Study text —
Devoid of big ideas with which to do battle, the set-piece exchanges between politicians at PMQs have become little more than a swapping of toothless sound bites, bad jokes and petty insults. That does indeed present an unedifying spectacle to the public. But it is only a symptom of a far deeper sickness in the body politic. Swapping the loud boorish behaviour and ‘public-school twittery’ for the quiet boredom of accountancy seems unlikely to make politics more inspiring.
The focus on the weekly 30-minute ritual of Prime Minister’s Questions as the be-all-and-end-all of political debate is itself a sign of the times. Although it is often talked about as an historical parliamentary tradition, the modern form of PMQs only dates from 1961. The stage-managed clash of personalities between the prime minister of the day and the leader of the opposition has grown in importance as the scale of political life has shrunk. Politics has become more about making a noise in the media than leading movements in society. And the bunfight at the PMQs corral, which was recorded from the Seventies and televised from the Eighties, has become the one aspect of parliamentary politics guaranteed to make the news. Little wonder that it was Tony Blair, New Labour premier and master of showbiz politics, who changed Prime Minister’s Questions from a twice-weekly 15-minute debate to one 30-minute media-focused blockbuster.
Yet it would be wrong to imagine that loud ‘testosterone-fuelled’ arguments at PMQs are entirely new. In the past, they could often be heated affairs. The difference was that there were real political principles and differences at stake, which meant the debates could generate light as well as heat. Whether in opposition or in government from 1963 to 1976, Labour leader, grammar-school boy and political ‘yob’ Harold Wilson tore into the other side, ridiculing Tory grandee and public-school twit Sir Alec Douglas Home and hammering Home’s successor as Conservative leader, Edward Heath (another grammar-school boy). Grammar-school-girl-turned-Tory-prime-minister Margaret Thatcher hardly fits Bercow’s idea of the delicate female MP, often seeming at her sharpest and shrillest while exchanging fire across the Commons during PMQs.

Tasks to carry out —
• a. Summarize the text on Prime Minister's Questions in two sentences.
• b. According to the text on Prime Minister's Questions, who changed the session from a twice-weekly 15-minute debate to one 30-minute event?
• c. Return the portion of the text on Prime Minister's Questions starting with "Yet it would" and going on through "Commons during PMQs.".

Data extracts —
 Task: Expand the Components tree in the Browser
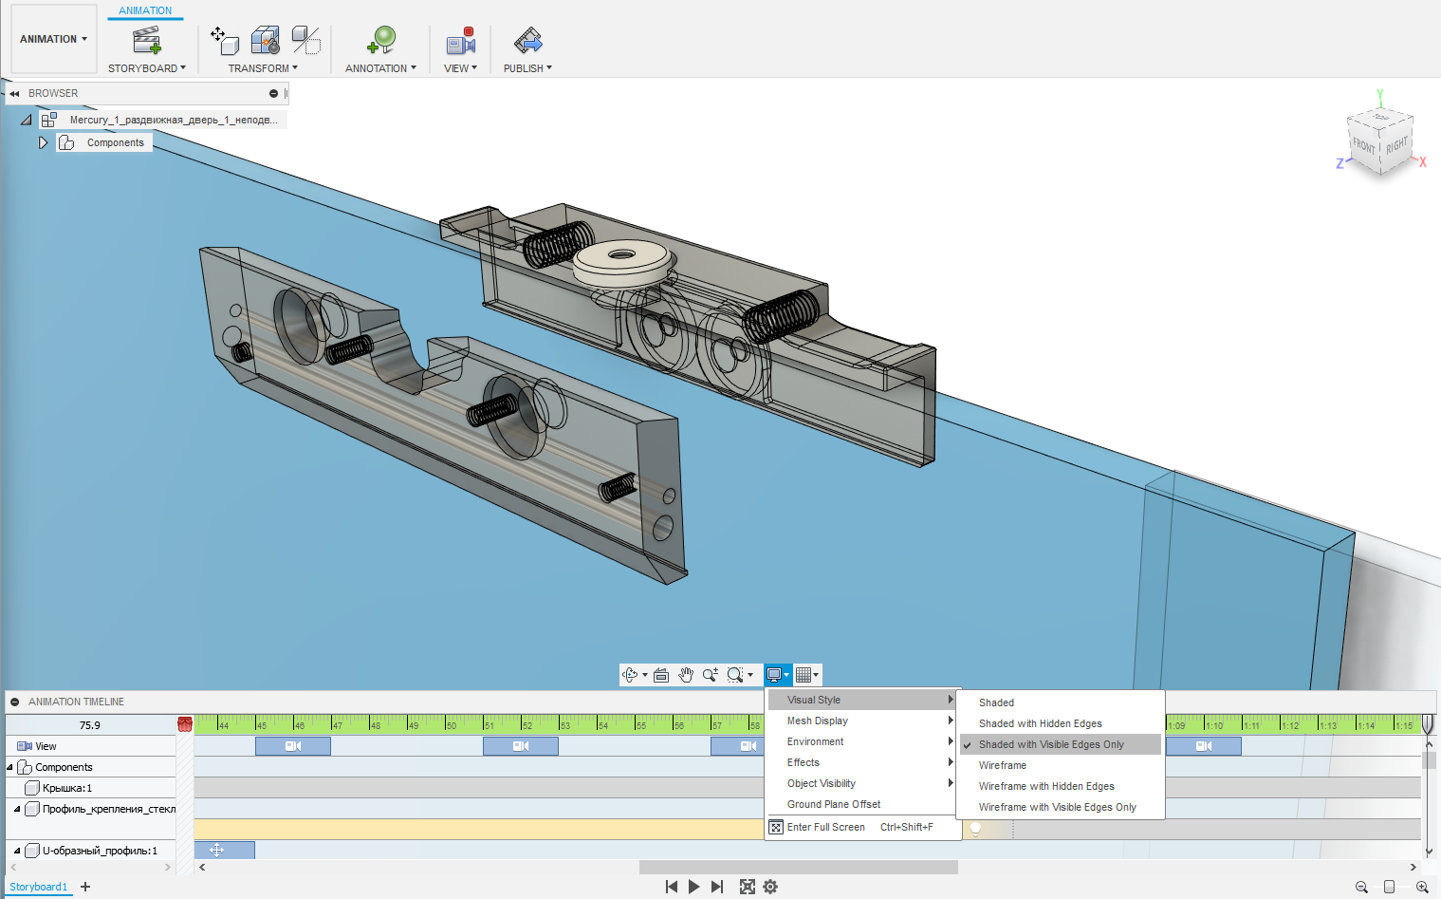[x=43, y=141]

* * *

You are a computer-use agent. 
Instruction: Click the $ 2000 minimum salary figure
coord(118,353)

Responses to the tasks —
• a. The exchanges at Prime Minister's Questions have shrunk to toothless sound bites, bad jokes and petty insults, a symptom of a deeper sickness in politics. The modern form, dating from 1961, grew in importance as politics became more about making noise in the media, though earlier heated clashes, such as those involving Harold Wilson and Margaret Thatcher, had real political principles at stake.

• b. Tony Blair changed it.

• c.
Yet it would be wrong to imagine that loud ‘testosterone-fuelled’ arguments at PMQs are entirely new. In the past, they could often be heated affairs. The difference was that there were real political principles and differences at stake, which meant the debates could generate light as well as heat. Whether in opposition or in government from 1963 to 1976, Labour leader, grammar-school boy and political ‘yob’ Harold Wilson tore into the other side, ridiculing Tory grandee and public-school twit Sir Alec Douglas Home and hammering Home’s successor as Conservative leader, Edward Heath (another grammar-school boy). Grammar-school-girl-turned-Tory-prime-minister Margaret Thatcher hardly fits Bercow’s idea of the delicate female MP, often seeming at her sharpest and shrillest while exchanging fire across the Commons during PMQs.